Things you may not know about Oliver Cromwell
Oliver Cromwell in brief
When Oliver Cromwell was born in Huntingdon in 1599, there was nothing to show that he would become one of the most influential men in the history of Britain. His parents belonged to the lower ranks of the gentry and he grew up to be a famer and minor landowner.
In his 30s, he turned strongly to Puritanism and, in parliament, become known for his outspoken views on the monarchy and the Church. However, it was his success as a soldier in the Civil Wars that lifted him to power.
Although Cromwell had no previous training as a soldier, as a cavalry officer he rose through the ranks of the Parliamentarian Army to become one of its leading commanders. He also supported lower-class men being promoted to commands, if they were godly and capable, making a stir among the generals!
Cromwell was good at tactics and strategy. He was key in parliament's victory at Marston Moor in 1644 and Naseby in 1645. Cromwell appeared to have an amazing ability to make his men believe in themselves; his certainty that they had God on their side led to their wonderful success as a fighting force.
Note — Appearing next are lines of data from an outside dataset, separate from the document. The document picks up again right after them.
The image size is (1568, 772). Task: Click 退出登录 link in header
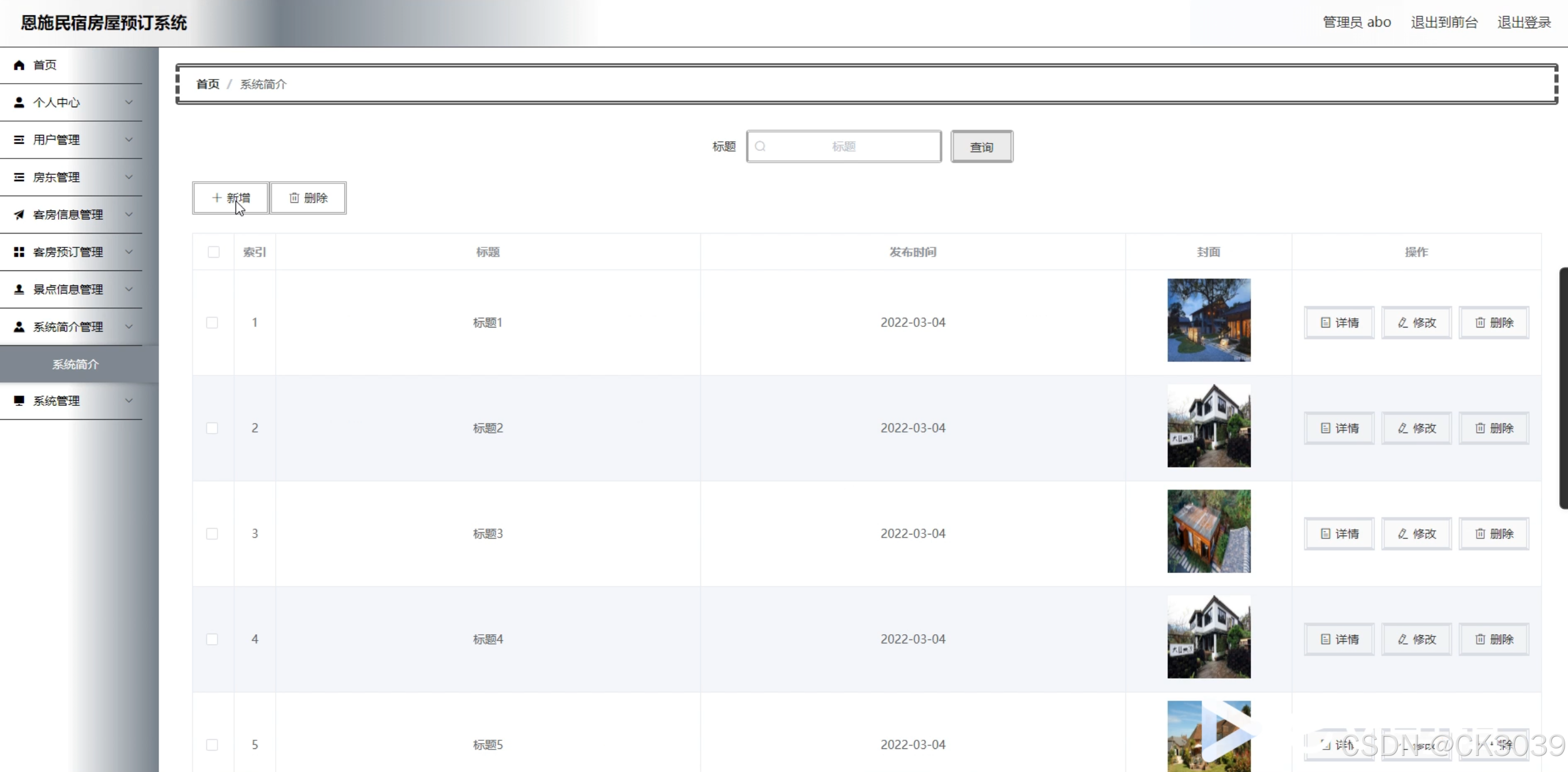[x=1524, y=22]
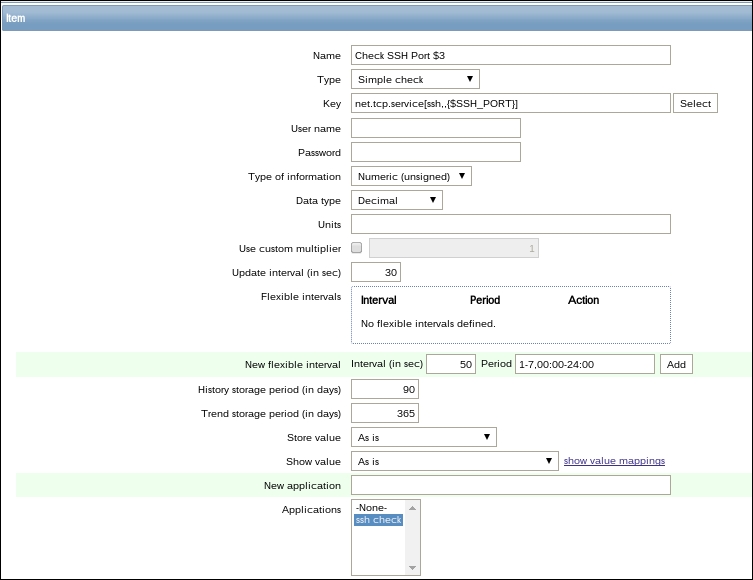Enable the Use custom multiplier checkbox
The image size is (753, 580).
357,248
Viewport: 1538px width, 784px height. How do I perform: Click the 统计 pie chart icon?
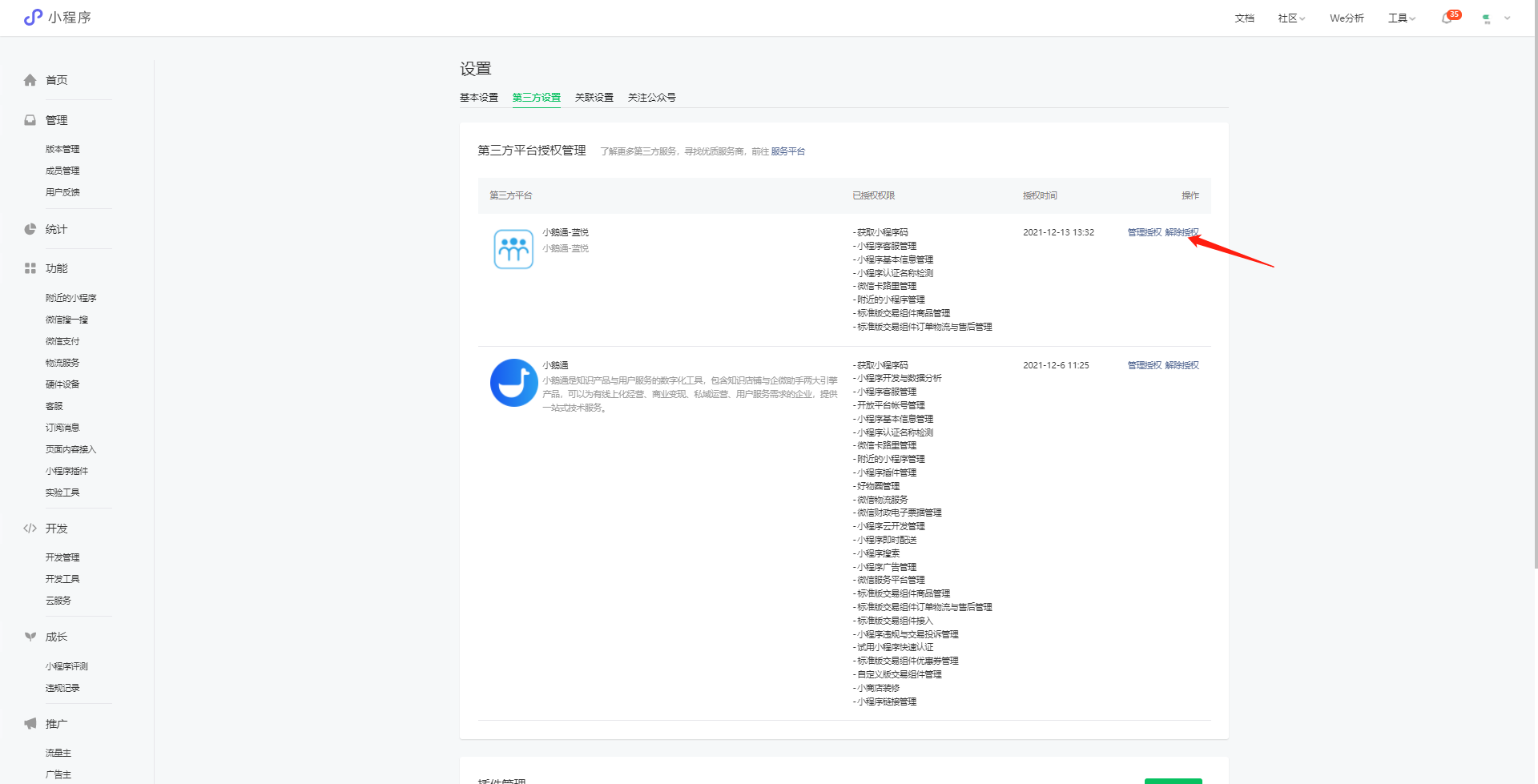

Cromwell's life as a statesman, and the first ever non-Royal ruler of England, seems extraordinary when one thinks of his humble beginnings. During his time as Lord Protector, England enjoyed a greater amount of personal religious freedom than it had for years before or after; laws were made to be more humane and judges more honest. However, he also clamped down on drinking, gambling and playing games on a Sunday, which made him unpopular with many ordinary people.
Cromwell could be ruthless in battle and his brutal actions in crushing opposition in Ireland were to cause great bitterness between the Irish and English. Yet there have been very few men able to hold such great power as Cromwell had, without abusing it - and even fewer would have turned down the chance to become king of England!
Since his death in 1658, his motives and actions have been the subject of much debate. Whatever you feel about the man and his actions, for good or bad, his importance in one of the most troubled times of British history is not in doubt.